The task -> Check each line of the material below for "computer" and copy those where it appears.

Records for the task ->
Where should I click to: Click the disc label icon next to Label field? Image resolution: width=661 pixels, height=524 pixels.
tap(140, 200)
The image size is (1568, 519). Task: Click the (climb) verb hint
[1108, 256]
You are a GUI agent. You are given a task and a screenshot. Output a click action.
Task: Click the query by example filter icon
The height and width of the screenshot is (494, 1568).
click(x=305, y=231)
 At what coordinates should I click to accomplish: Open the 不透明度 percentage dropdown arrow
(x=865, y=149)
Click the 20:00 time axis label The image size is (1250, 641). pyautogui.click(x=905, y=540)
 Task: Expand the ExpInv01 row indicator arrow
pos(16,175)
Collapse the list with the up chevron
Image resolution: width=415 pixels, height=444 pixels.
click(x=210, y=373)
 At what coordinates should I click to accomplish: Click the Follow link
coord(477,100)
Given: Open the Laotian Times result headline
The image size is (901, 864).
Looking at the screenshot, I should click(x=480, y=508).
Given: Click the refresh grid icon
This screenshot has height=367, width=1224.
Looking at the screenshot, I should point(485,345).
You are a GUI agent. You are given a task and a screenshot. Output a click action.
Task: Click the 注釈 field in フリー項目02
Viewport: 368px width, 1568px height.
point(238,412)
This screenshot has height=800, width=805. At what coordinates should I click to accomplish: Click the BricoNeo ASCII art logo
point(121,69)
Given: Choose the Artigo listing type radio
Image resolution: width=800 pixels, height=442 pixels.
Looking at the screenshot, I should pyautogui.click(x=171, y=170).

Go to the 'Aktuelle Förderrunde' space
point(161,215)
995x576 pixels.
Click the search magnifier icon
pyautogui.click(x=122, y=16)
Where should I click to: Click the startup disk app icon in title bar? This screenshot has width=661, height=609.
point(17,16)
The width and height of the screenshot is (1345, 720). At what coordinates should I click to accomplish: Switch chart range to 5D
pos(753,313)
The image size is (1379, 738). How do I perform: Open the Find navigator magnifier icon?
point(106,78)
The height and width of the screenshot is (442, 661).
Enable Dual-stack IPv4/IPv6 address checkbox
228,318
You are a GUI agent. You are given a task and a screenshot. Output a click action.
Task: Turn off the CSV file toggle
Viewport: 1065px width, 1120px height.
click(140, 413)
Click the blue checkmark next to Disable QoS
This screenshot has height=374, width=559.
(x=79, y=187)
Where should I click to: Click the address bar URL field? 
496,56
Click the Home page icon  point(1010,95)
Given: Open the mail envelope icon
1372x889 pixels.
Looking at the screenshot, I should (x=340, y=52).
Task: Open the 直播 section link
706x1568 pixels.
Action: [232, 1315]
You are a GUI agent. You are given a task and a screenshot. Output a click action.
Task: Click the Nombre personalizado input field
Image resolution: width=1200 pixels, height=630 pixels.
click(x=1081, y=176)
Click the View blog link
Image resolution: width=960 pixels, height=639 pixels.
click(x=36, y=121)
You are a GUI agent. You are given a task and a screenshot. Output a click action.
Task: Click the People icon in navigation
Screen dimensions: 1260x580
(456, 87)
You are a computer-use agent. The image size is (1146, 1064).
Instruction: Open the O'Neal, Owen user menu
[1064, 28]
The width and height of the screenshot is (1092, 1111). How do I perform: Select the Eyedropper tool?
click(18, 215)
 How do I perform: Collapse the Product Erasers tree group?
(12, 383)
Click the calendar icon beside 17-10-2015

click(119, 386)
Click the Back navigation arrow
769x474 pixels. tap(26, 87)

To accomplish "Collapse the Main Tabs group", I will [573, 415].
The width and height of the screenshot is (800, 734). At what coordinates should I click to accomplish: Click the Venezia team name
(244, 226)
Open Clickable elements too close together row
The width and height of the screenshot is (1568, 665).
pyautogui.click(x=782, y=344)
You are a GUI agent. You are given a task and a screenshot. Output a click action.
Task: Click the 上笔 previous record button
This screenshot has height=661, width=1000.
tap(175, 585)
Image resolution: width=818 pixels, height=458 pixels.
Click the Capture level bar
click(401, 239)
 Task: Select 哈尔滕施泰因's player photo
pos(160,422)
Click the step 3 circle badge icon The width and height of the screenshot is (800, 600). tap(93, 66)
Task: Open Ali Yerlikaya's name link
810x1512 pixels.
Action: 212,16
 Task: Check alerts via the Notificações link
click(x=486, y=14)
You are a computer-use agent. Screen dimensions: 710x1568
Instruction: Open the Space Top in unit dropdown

Written response ->
You are a computer-use agent. The image size is (1146, 1064).
You are a computer-use agent. Screen dimensions: 710x1568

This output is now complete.